Neun Neuzugänge hat der Hamburger SV in diesem Sommer bisher an Land gezogen und wird in zwei Wochen voraussichtlich mit einer deutlich veränderten Anfangsformation in die neue Saison starten. Viele der Neuen haben gute Chancen, einen Stammplatz zu erobern, während die aus der enttäuschenden Vorsaison verbliebenen Akteure überwiegend zulegen müssen.

Auch deshalb, weil noch weitere Konkurrenz droht. Denn der HSV ist mit seinen Kaderplanungen noch nicht durch. Vielmehr halten die neuen Verantwortlichen um Trainer Dieter Hecking und Sportvorstand Jonas Boldt weiter Ausschau nach Verstärkung. Nach Informationen der Bild sollen sogar noch drei weitere Neue kommen. Voraussetzung dafür freilich ist, dass auch noch Spieler den Verein verlassen. Kandidaten sind weiterhin Torwart Julian Pollersbeck, Ex-Kapitän Gotoku Sakai oder Matti Steinmann.

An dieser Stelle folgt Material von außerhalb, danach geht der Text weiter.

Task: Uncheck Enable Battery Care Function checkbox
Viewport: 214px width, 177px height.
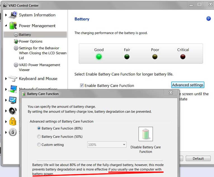Action: click(x=82, y=85)
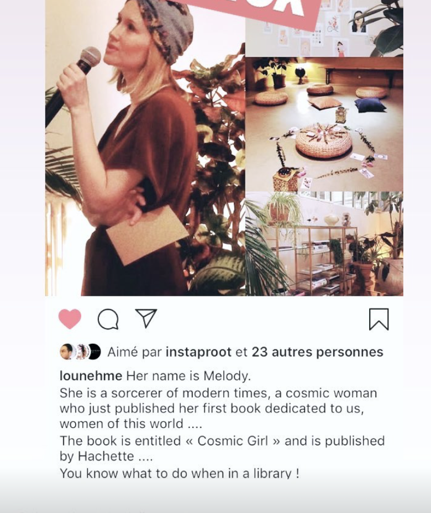The image size is (431, 513).
Task: Open the instaproot profile link
Action: point(198,352)
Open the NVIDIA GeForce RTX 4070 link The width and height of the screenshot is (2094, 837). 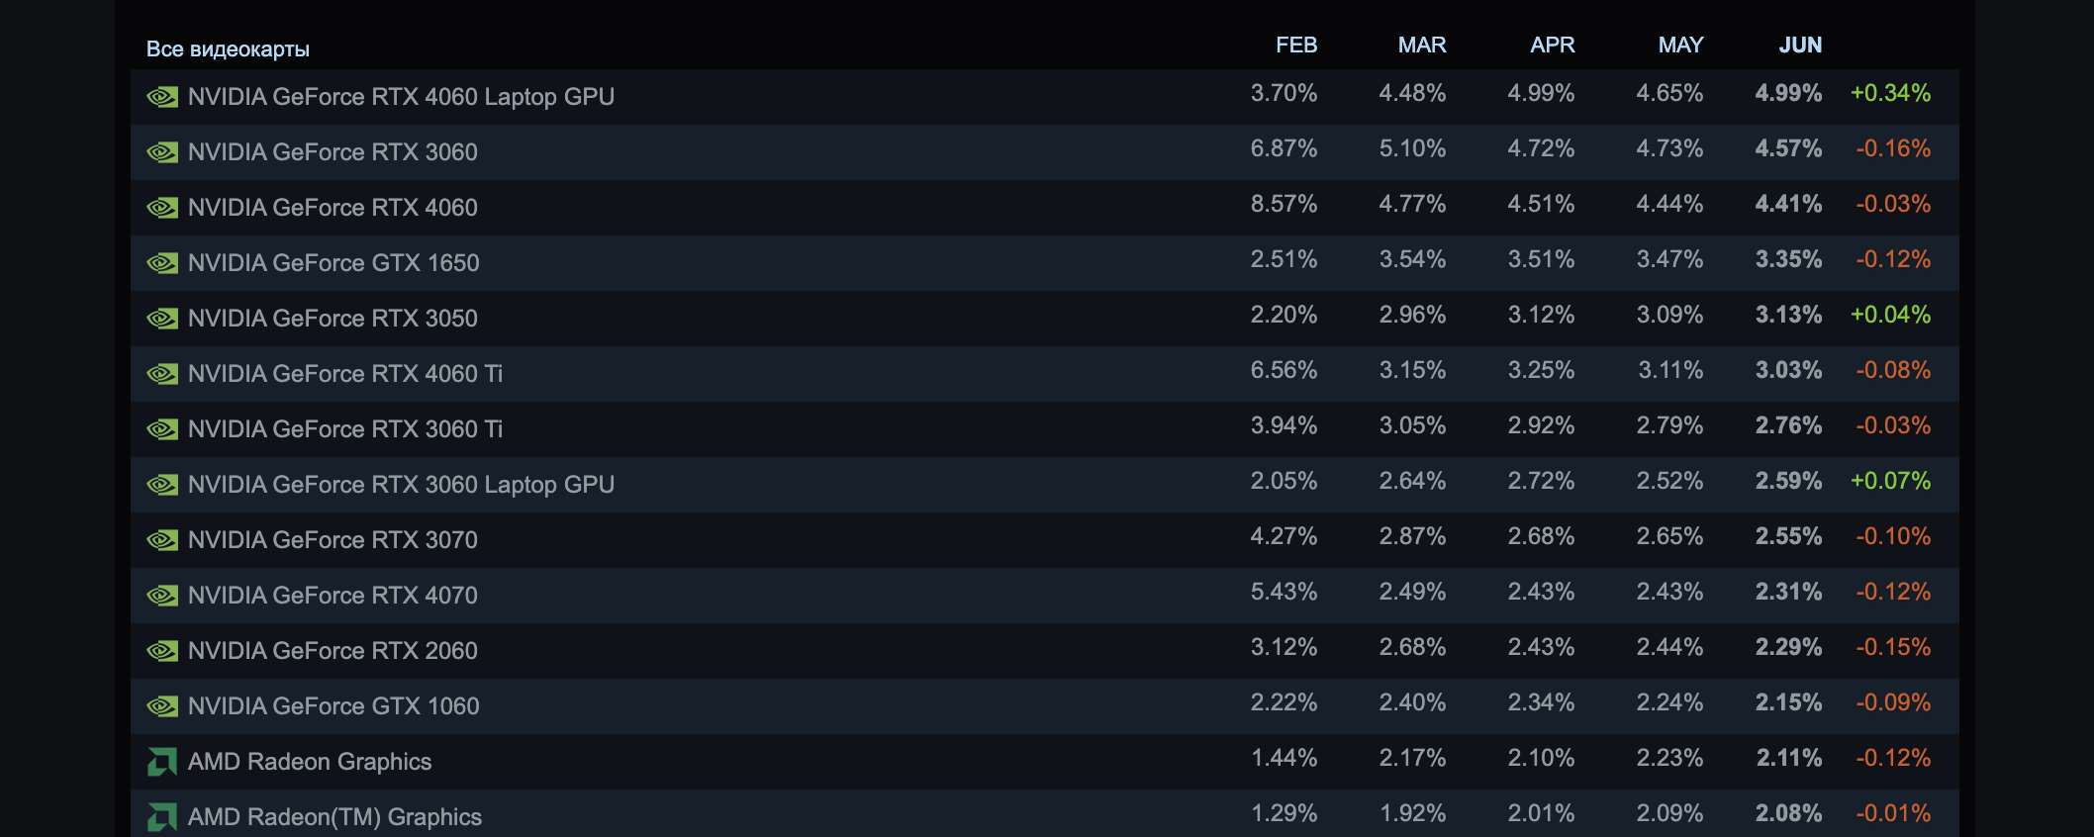[332, 595]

Rick van Drongelen, dem der HSV bei einer passenden Ablöse auch keine Steine in den Weg gelegt hätte, will hingegen bleiben. Der unter anderem vom FC Augsburg und von der PSV Eindhoven umworbene Niederländer hat in der Innenverteidigung mit Ewerton zwar neue Konkurrenz, aber dennoch gute Chancen auf einen Stammplatz. Weil mit Kyriakos Papadopoulos, David Bates und Gideon Jung weitere Optionen für das Abwehrzentrum zur Auswahl stehen, hat die Suche nach einem weiteren Innenverteidiger aktuell keine Priorität.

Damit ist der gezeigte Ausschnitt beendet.